Statement for the Autodesk Monthly Meeting

by John Walker
September 8th, 1989

You know, it takes leather balls to get up here are try to out-do Richard Cuneo[Footnote] in a sports analogy. So I brought one.[Footnote]

Every now and then you run into something that's a little difficult to say and often it's easier to just keep your mouth shut. But I'm no Dodger. So, I'll just jump into the septic tank and start bailing.

People who haven't worked for as many really awful places as I have sometimes lose sight or take for granted some of the ways in which Autodesk is different, and I'm not talking about the bay views, the great spirit, or the running dogs of capitalism in the hallways. Consider that ever since this company went public in 1985, every quarter has seen us reporting rising sales and earnings, meeting or matching the expectations of the Wall Street analysts.

Most companies don't do this. They usually screw up well before 4 years have passed, especially if they're on a growth path as steep as ours has been.

If you don't realise just how difficult and rare this is, you're inclined to think something like, “Another no-hitter. I wonder how they'll do tomorrow.”

The last quarter was a squeaker—one of the toughest ones we've ever faced. We and the competition are going at each other knowing that the stakes in the contest are survival. We're moving into new markets and we're having to develop new ways to sell our products. And I think the economy is beginning to slow down.

Nonetheless, we pulled it off.

But I don't want to talk about that. I want to talk about AutoSolid. I've heard some very depressing and poisonous comments recently to the effect that “we only got a small profit sharing check this month because of the Atlanta situation.” We got a small profit sharing check this time because the company had a Hell of a time making our numbers and just squeaked it out.

What about AutoSolid? One thing I find I have to keep saying over and over again is that the nature of business is trying lots of things, finding out what's working and what's not, and getting behind and prospering from the ones that work. If you're too timid to take your lumps, you'll fail by never having found your next great success. If you're too arrogant to admit you're wrong, you'll fail by pouring your efforts into things that aren't working rather than shifting them to things that may.

If you walk up to the plate and fail to get on base 70% of the time, they call you a hero. Why is it so hard to understand that batting 300 and making your best effort every time is the secret to success in business?

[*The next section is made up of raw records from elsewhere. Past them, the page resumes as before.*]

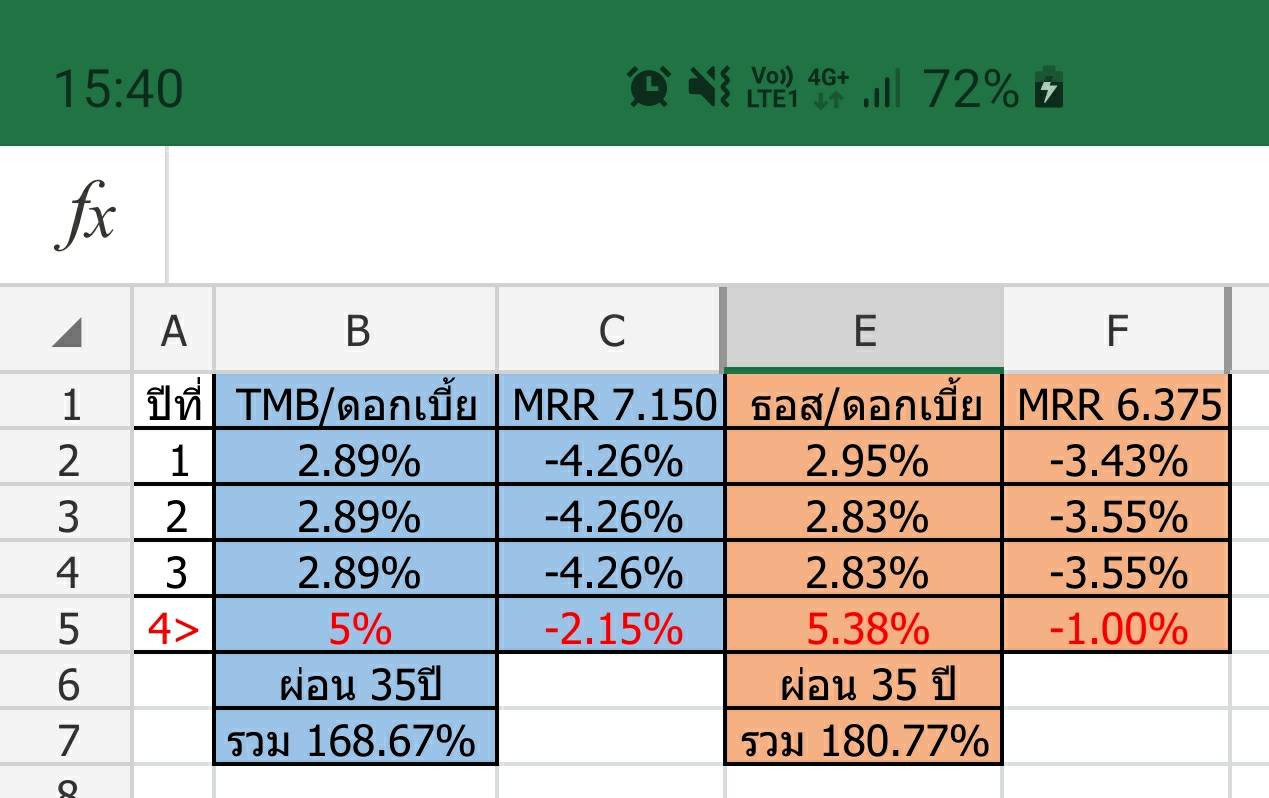This screenshot has height=798, width=1269.
Task: Tap the VoLTE LTE1 status icon
Action: [773, 88]
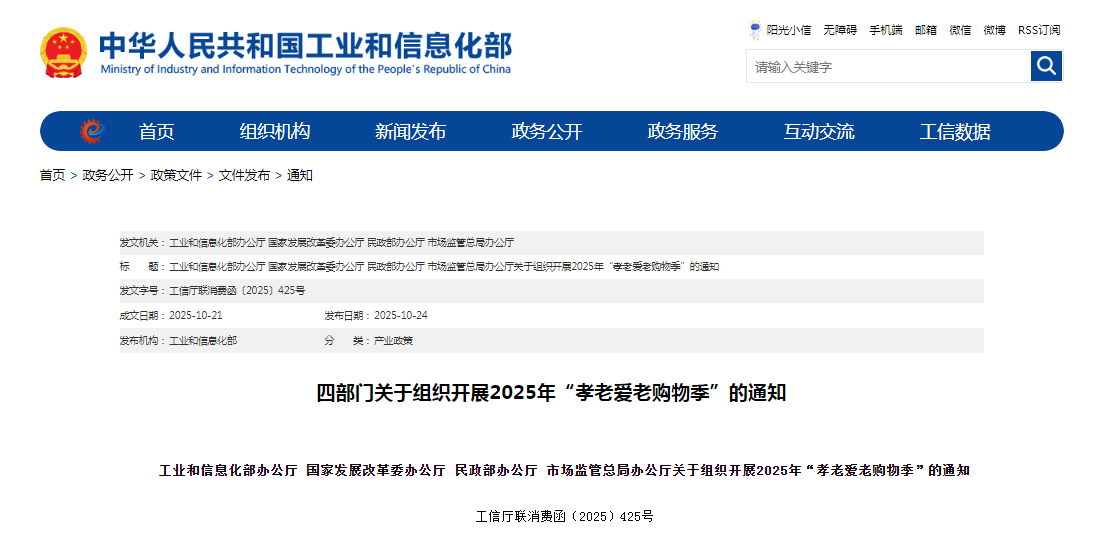Open the 工信数据 menu item
Image resolution: width=1102 pixels, height=537 pixels.
955,132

We tried one thing with AutoSolid, and it didn't work. Now we're going to try something else, preserving most of work we've poured into it so far, and I think we'll end up taking over the solid modeling business, in time. But while there's pain associated with trying something that didn't work, feeling shame and assigning blame are the wrong things to do, for most things that don't work aren't because somebody did something wrong—it's because you didn't have all the information, the timing was wrong, or just plain rotten luck. Certainly, our colleagues in Atlanta demonstrated competence, dedication, and hard work that is a model to us all.

When you strike out, you walk back to the dugout and resolve to succeed the next time.

Over the next several centuries of Autodesk's history, I think we'll be fortunate to bat .300. If we do, our company will continue to be one of the great success stories in the world of business.

Second, I'd like to make a brief comment about the stock market. After the crash in 1987 when I mentioned at the company meeting that I'd been feeling very nervous about the market, several people who got blindsided in the crash came up to me and said, “well, I'd really appreciate if you told me the next time you're nervous.”

I'm nervous.[Footnote]

I don't give investment advice, and I don't want to discuss the stock market or argue various opinions about it—basically, it bores me. Everybody has to make their own decisions. All I'm saying is that if you're up to your neck in the stock market, make sure it's because that's where you want to be, rather than because you haven't thought about it recently.